Wellcome Trust Centre for Cell Biology, University of Edinburgh, Edinburgh EH9 3JR, United Kingdom.
Proc Natl Acad Sci U S A. 2011 Jun 14;108(24):10010-5. doi: 10.1073/pnas.1017386108. Epub 2011 May 24.

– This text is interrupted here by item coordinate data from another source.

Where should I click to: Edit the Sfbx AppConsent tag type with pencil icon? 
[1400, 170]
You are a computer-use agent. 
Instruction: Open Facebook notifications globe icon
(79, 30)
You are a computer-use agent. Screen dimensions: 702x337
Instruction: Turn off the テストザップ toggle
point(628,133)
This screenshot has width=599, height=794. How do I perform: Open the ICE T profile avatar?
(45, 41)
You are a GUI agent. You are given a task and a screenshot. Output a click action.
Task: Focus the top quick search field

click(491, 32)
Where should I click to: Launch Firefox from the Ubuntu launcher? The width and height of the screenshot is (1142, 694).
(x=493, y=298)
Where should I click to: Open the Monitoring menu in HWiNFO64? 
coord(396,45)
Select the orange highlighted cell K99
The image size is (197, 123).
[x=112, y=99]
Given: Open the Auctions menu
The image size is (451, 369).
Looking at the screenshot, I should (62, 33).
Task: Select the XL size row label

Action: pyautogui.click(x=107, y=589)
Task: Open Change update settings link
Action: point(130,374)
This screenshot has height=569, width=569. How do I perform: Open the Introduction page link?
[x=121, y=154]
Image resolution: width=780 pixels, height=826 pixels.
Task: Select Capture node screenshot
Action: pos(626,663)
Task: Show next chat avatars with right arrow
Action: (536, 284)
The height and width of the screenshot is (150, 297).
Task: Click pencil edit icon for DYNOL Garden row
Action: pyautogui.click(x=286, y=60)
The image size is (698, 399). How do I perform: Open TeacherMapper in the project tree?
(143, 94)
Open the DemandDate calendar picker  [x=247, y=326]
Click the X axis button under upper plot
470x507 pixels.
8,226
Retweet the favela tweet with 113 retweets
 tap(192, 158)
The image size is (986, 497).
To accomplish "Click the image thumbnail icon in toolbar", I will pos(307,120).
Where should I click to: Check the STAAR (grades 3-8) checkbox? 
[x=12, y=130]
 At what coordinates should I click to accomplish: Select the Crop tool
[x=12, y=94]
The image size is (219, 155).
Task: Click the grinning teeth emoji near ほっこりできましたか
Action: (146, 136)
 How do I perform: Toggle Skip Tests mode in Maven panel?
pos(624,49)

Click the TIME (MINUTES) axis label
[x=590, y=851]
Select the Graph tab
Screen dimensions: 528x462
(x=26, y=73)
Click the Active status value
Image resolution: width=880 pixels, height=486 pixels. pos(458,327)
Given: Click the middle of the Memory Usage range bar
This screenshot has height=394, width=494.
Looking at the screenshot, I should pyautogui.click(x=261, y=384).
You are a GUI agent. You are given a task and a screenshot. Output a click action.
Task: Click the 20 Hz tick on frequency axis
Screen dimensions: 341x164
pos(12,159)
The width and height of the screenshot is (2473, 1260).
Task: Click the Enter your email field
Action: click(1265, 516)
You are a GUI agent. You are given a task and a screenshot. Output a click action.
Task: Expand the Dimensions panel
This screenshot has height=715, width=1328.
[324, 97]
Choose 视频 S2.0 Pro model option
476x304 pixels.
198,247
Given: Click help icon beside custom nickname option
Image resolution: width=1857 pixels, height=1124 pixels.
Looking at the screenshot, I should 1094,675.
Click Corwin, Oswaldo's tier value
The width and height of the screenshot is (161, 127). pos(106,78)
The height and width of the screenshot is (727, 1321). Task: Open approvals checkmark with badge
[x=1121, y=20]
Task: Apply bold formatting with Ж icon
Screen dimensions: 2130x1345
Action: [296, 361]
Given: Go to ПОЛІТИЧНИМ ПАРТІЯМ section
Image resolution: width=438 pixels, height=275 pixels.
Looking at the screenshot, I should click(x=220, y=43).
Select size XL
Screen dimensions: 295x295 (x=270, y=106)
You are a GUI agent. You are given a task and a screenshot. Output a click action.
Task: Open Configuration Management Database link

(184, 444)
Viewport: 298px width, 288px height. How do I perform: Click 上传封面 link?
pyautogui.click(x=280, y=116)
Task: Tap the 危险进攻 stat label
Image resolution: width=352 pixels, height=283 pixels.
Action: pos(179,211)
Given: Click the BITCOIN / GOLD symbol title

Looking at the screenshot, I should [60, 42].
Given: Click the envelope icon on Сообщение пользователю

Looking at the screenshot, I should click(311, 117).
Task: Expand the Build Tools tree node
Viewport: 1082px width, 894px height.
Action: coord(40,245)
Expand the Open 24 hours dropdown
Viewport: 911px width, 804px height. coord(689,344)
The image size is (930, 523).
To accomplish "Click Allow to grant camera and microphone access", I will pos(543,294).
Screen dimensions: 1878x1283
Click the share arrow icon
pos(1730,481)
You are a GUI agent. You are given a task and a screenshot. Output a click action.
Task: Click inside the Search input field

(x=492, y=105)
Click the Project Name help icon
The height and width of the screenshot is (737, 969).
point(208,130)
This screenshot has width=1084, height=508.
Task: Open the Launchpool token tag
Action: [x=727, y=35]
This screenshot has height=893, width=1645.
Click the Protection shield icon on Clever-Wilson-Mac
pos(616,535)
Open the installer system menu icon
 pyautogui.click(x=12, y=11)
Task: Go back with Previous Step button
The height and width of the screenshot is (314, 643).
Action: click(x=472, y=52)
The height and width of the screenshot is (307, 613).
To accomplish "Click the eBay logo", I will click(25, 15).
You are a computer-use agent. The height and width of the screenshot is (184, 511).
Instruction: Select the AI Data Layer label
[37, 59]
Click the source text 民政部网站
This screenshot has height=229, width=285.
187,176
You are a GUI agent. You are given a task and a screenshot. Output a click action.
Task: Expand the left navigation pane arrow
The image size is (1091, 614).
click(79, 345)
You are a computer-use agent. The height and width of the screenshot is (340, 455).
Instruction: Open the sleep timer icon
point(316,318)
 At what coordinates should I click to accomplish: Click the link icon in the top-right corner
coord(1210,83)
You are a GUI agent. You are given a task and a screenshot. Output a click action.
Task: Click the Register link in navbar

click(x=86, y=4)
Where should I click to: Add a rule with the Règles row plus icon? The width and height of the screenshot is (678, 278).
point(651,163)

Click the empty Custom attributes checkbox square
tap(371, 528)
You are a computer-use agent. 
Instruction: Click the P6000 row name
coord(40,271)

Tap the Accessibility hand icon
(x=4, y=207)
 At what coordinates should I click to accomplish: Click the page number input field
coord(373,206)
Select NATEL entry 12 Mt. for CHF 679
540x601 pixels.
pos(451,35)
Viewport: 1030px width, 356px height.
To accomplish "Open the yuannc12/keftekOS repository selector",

Many protein-protein and protein-nucleic acid interactions have been experimentally characterized, whereas RNA-RNA interactions have generally only been predicted computationally. Here, we describe a high-throughput method to identify intramolecular and intermolecular RNA-RNA interactions experimentally by cross-linking, ligation, and sequencing of hybrids (CLASH). As validation, we identified 39 known target sites for box C/D modification-guide small nucleolar RNAs (snoRNAs) on the yeast pre-rRNA. Novel snoRNA-rRNA hybrids were recovered between snR4-5S and U14-25S. These are supported by native electrophoresis and consistent with previously unexplained data. The U3 snoRNA was found to be associated with sequences close to the 3' side of the central pseudoknot in 18S rRNA, supporting a role in formation of this structure. Applying CLASH to the yeast U2 spliceosomal snRNA led to a revised predicted secondary structure, featuring alternative folding of the 3' domain and long-range contacts between the 3' and 5' domains. CLASH should allow transcriptome-wide analyses of RNA-RNA interactions in many organisms.
许多蛋白质-蛋白质和蛋白质-核酸相互作用已经通过实验进行了表征,而 RNA-RNA 相互作用通常仅通过计算进行预测。在这里,我们描述了一种通过交联、连接和杂交体测序(CLASH)来实验鉴定分子内和分子间 RNA-RNA 相互作用的高通量方法。作为验证,我们在酵母前 rRNA 上鉴定了 39 个已知的框 C/D 修饰指南小核仁 RNA(snoRNA)的靶位点。在 snR4-5S 和 U14-25S 之间回收了新的 snoRNA-rRNA 杂交体。这些得到了天然电泳的支持,并且与以前未解释的数据一致。U3 snoRNA 被发现与靠近 18S rRNA 中央假结 3' 侧的序列相关,支持其在该结构形成中的作用。将 CLASH 应用于酵母 U2 剪接体 snRNA 导致了预测二级结构的修订,其特征是 3' 结构域的替代折叠和 3' 和 5' 结构域之间的长程接触。CLASH 应该允许在许多生物体中进行全转录组范围内的 RNA-RNA 相互作用分析。